WHAT A CONCEPT: Look out for Hussein Chalayan in Paris during couture week in July. He’ll be in town to inaugurate a large-scale exhibition devoted to his designs at Les Arts Décoratifs. Chief curator Pamela Golbin said the London-based designer is emblematic of fashion’s intersection with the art world. And while his approach is surely conceptual, he never forgets that he’s making clothes, she stressed. With set design by Block Architecture, the Chalayan show is slated to open July 7 and run through Nov. 21.
SEVEN UP: Louis Vuitton, which opened a permanent art space atop its Paris flagship on the Champs-Elysées in 2006, will unveil a second L’Espace Louis Vuitton in Tokyo later this month on the seventh floor of its Omotesando flagship. The inaugural expo will be devoted to French artist Xavier Veilhan.

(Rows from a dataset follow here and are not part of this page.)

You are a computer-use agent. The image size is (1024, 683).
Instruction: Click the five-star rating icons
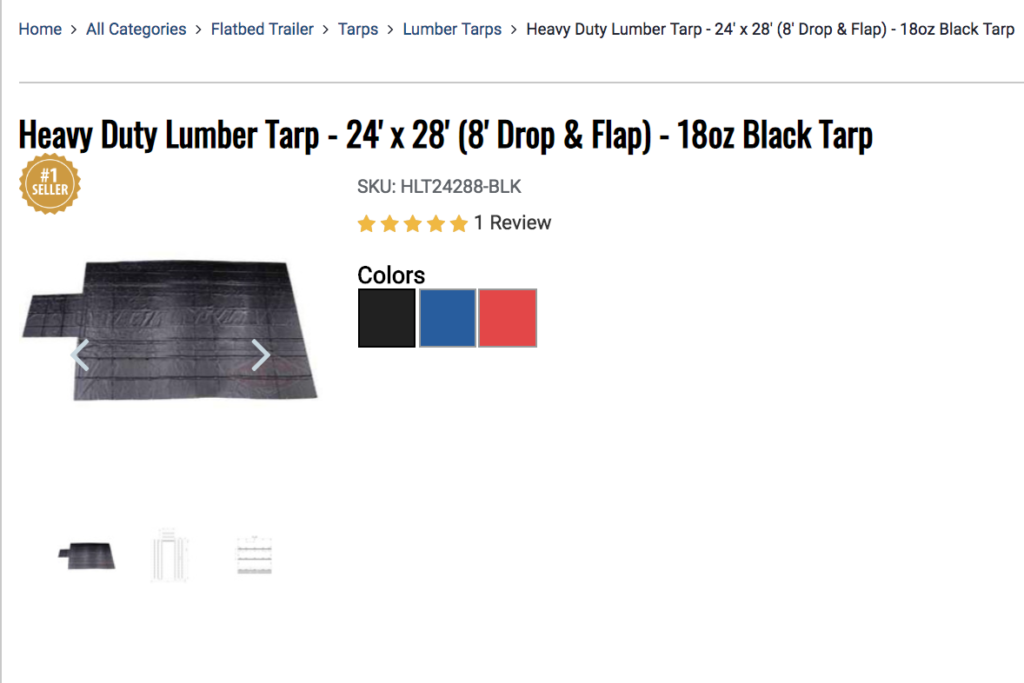pyautogui.click(x=412, y=224)
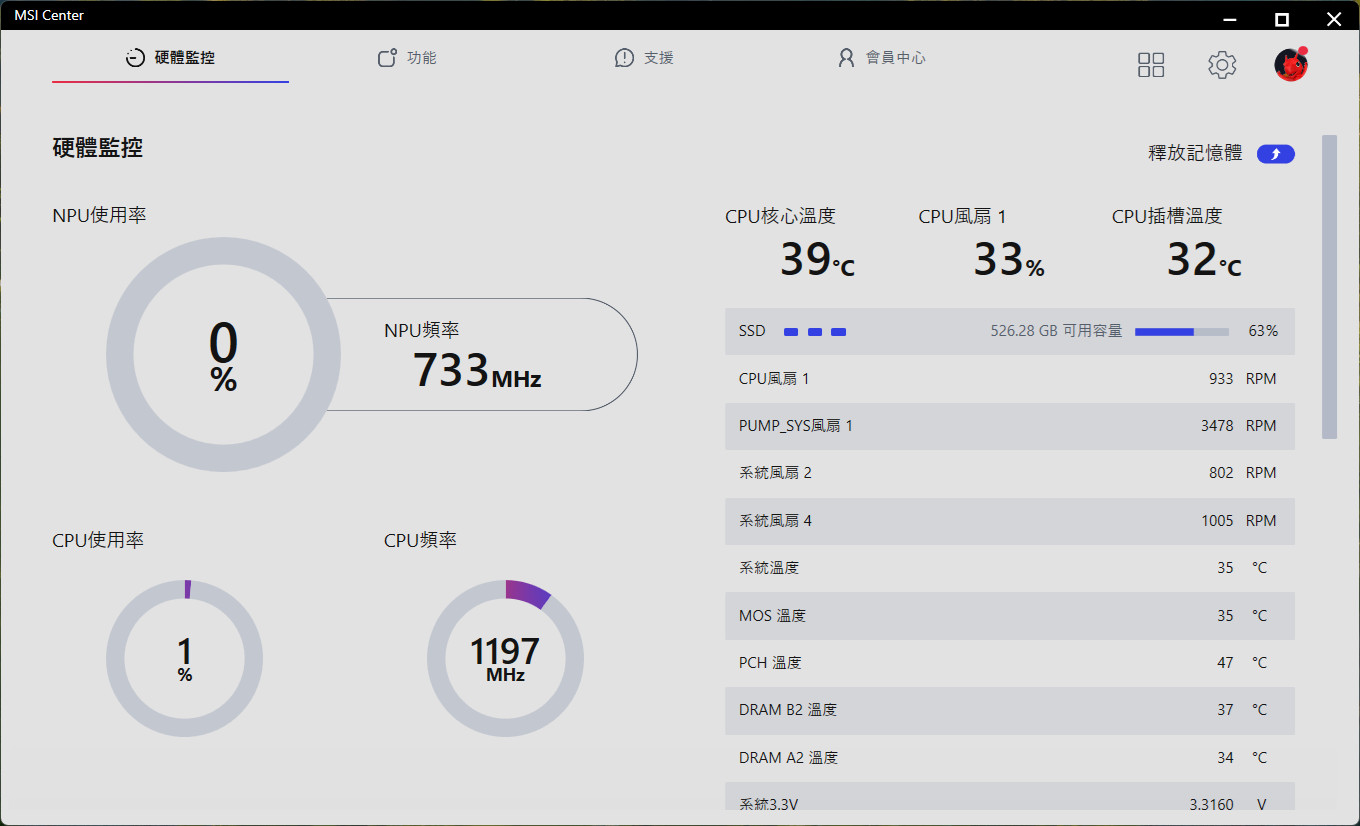This screenshot has width=1360, height=826.
Task: Select the CPU風扇 1 RPM row
Action: 1009,379
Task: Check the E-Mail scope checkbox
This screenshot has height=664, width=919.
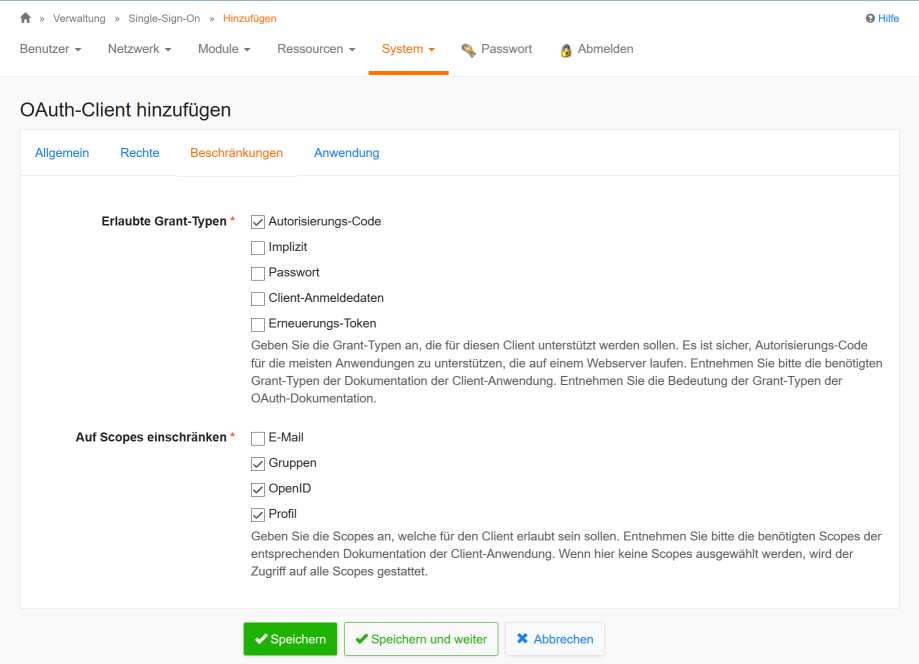Action: pyautogui.click(x=258, y=438)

DOUBLE ACT: Gaspard Yurkievich will combine his men’s and women’s fall-winter 2011-12 collections in one show scheduled for Paris Fashion Week in March. The move is part of a new strategy due to be unveiled by the quirky Parisian designer in the same month. Yurkievich launched his men’s ready-to-wear and shoe lines in 2003, five years after introducing his women’s rtw line.